One of the stars of the 2012 Paralympics is South African swimmer Natalie du Toit, 28, who has already won gold in London in the women’s S9 100-meter butterfly, according to Rich Cline with 2K Plus Sports Media. This was her 11th Paralympic gold, and she still has several events to come.
Freelance journalist Cline went on to report that Du Toit also won this event at Athens 2004 and Beijing 2008, and after the race said, “I think I am just relieved, really. It’s the last time I’ll swim the 100-meter butterfly, so that’s the third race and three golds!”
South African swimmer Natalie du Toit
When she was a young girl, du Toit decided that she would retire at 28, reasoning that it “would be old enough and young enough to still know that I’ve achieved everything possible. But I could also go out there and study and achieve different things. And to just give back in a little way as well.”
Indeed, du Toit has already been acting as a mentor for a rising tide of young swimmers. One of these is Ellie Cole of Australia, who beat du Toit to gold in the women’s S9 100-meter backstroke on Friday.
“Natalie is Paralympian of the year,” Cole said right after winning the final.
“She’s got every medal under the sun, so she’s like the Michael Phelps of swimming for me! She’s been a great mentor. She’s still definitely my hero.”
Cline, who has covered eight Olympic Games for 2K Plus, explains that Du Toit began her career as a swimmer at the age of 14 in the 1998 Commonwealth Games, then lost her left leg in a motorcycle accident three years later. Returning as a Paralympian, she has dominated the pool ever since. And she was the first amputee to compete in both Olympic and Paralympic Games.
In Beijing 2008, she swam in the women’s 10-kilometre Olympic final and carried her nation’s flag in both Olympic and Paralympic opening ceremonies.

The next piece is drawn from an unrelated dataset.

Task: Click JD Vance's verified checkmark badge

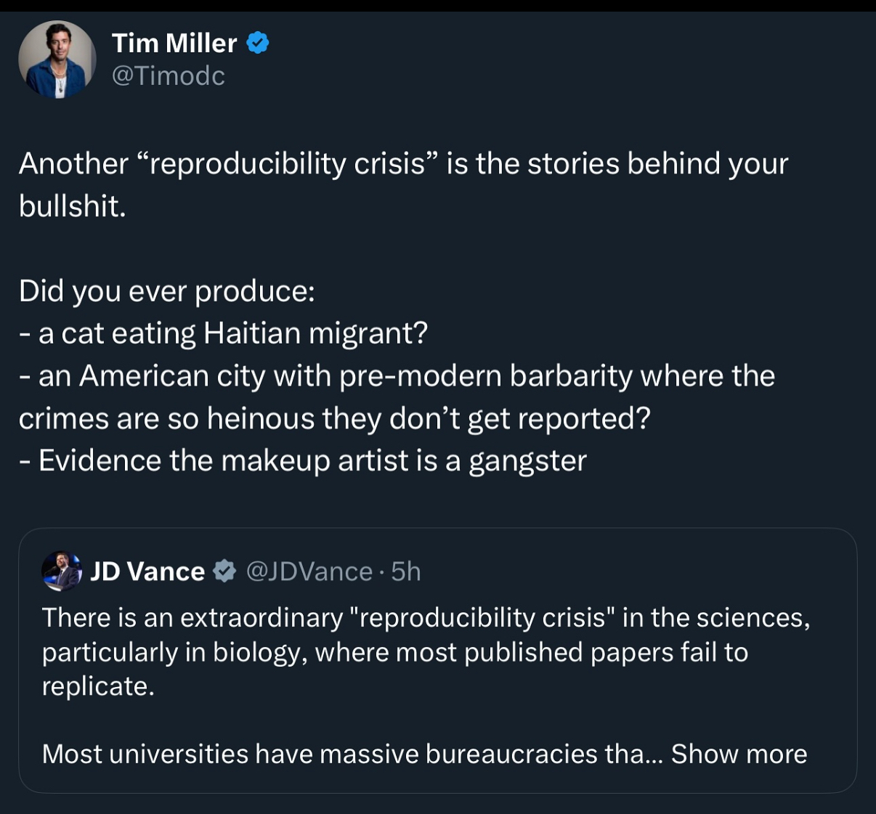Action: coord(224,571)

She credits her faith with giving her inner strength to face life’s challenges. “Of course, I have days when I am sad and emotional,” she said, “but God helps me through those times.”
So it’s no surprise that she has found a role as a motivational speaker in addition to her studies in sports management, genetics and physiology. “It’s important to swim your own race and not someone else’s,” she said. “But my message isn’t just about disability: it’s about going out there and believing in yourself, setting goals, having dreams.”